From the records that follow, copy every line that contains the word "resolution".
::: INPUT
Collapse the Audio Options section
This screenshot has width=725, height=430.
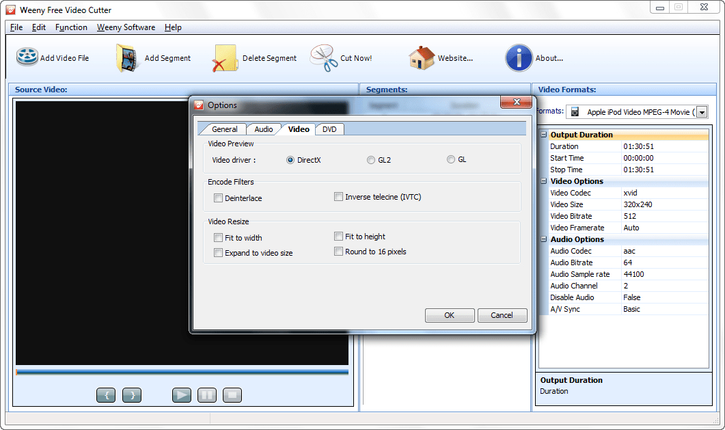(544, 239)
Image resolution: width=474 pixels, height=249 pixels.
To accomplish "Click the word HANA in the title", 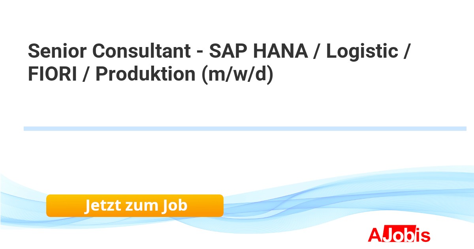I will 280,51.
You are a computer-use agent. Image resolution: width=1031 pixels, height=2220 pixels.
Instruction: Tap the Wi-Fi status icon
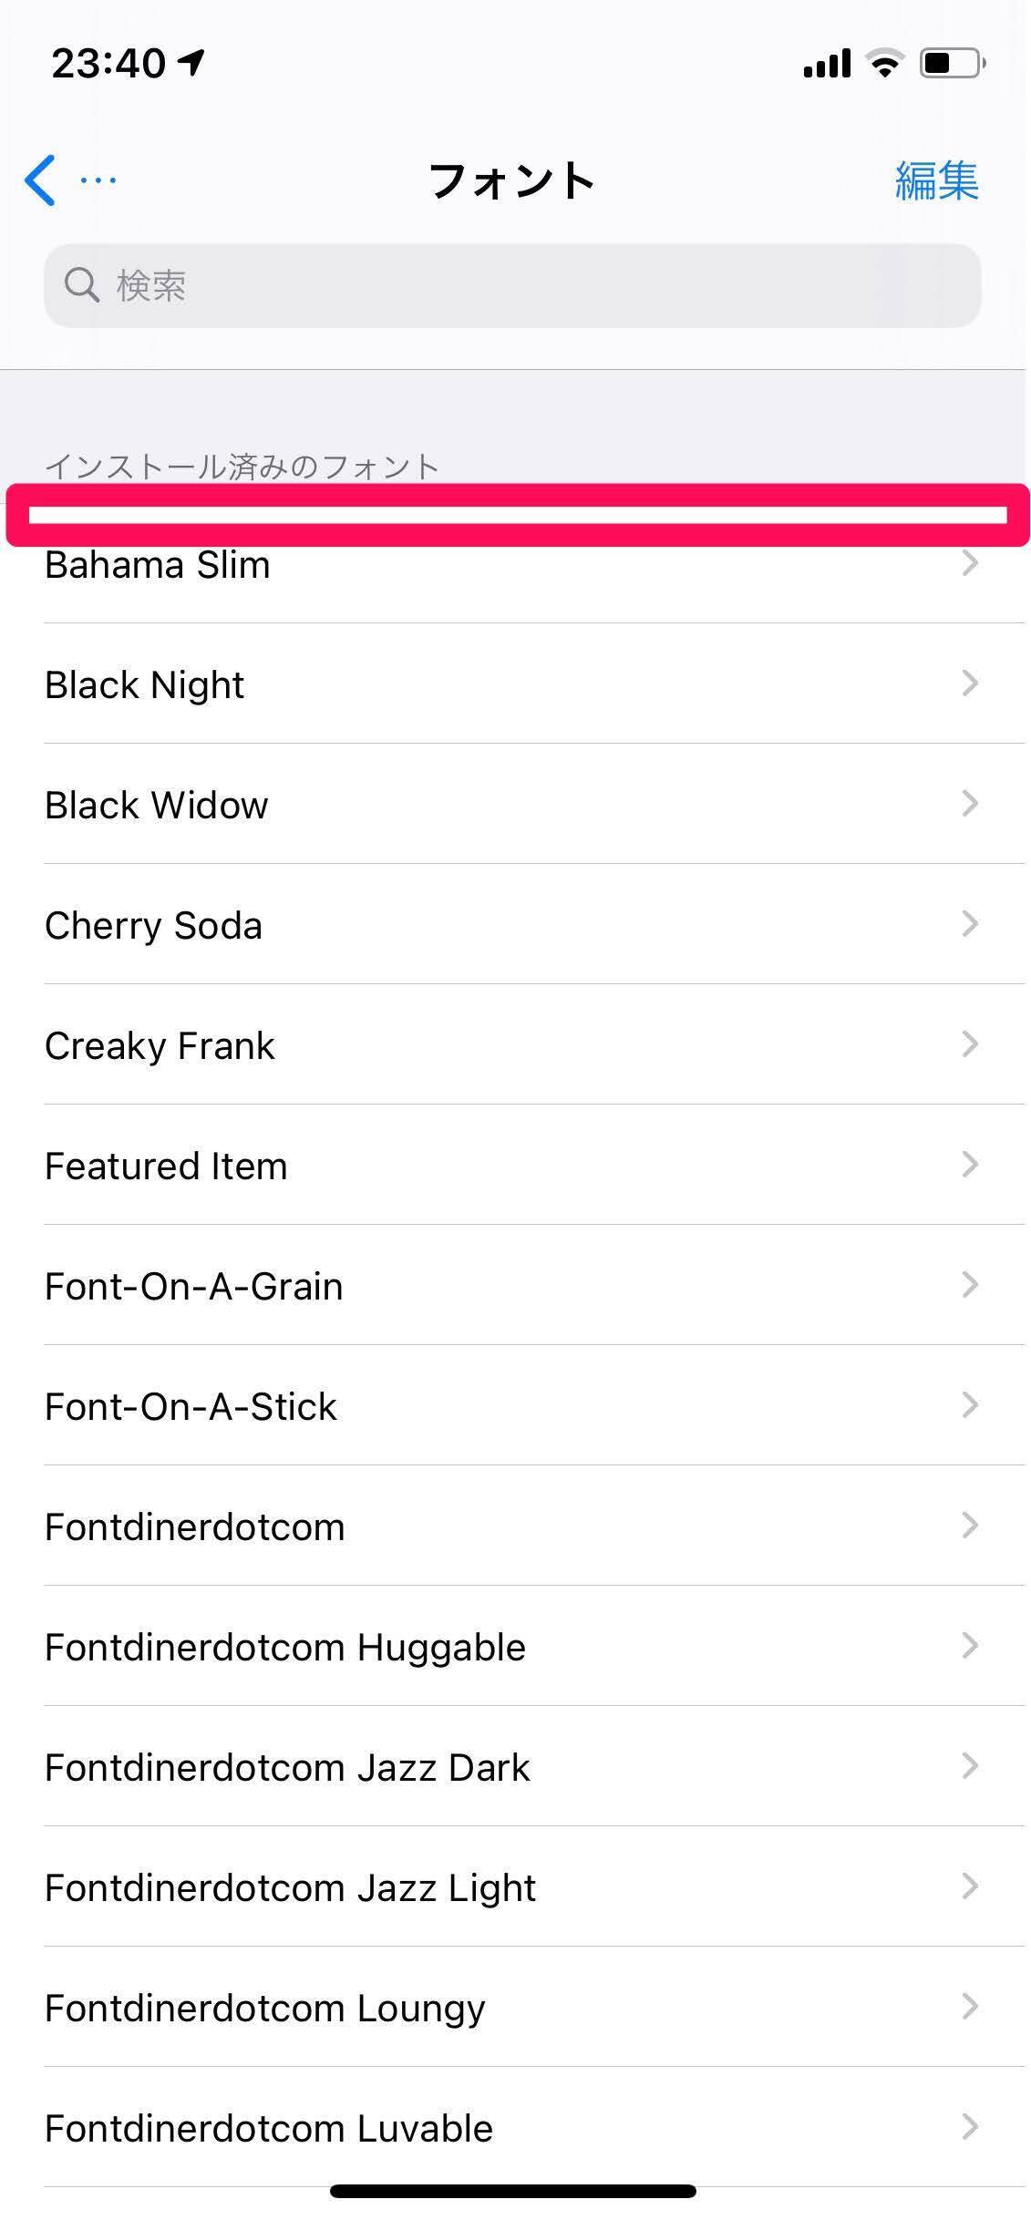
::::::
#### EXERCISE OUTPUT
Image resolution: width=474 pixels, height=249 pixels.
You are a computer-use agent. Image resolution: width=1031 pixels, height=2220 pixels.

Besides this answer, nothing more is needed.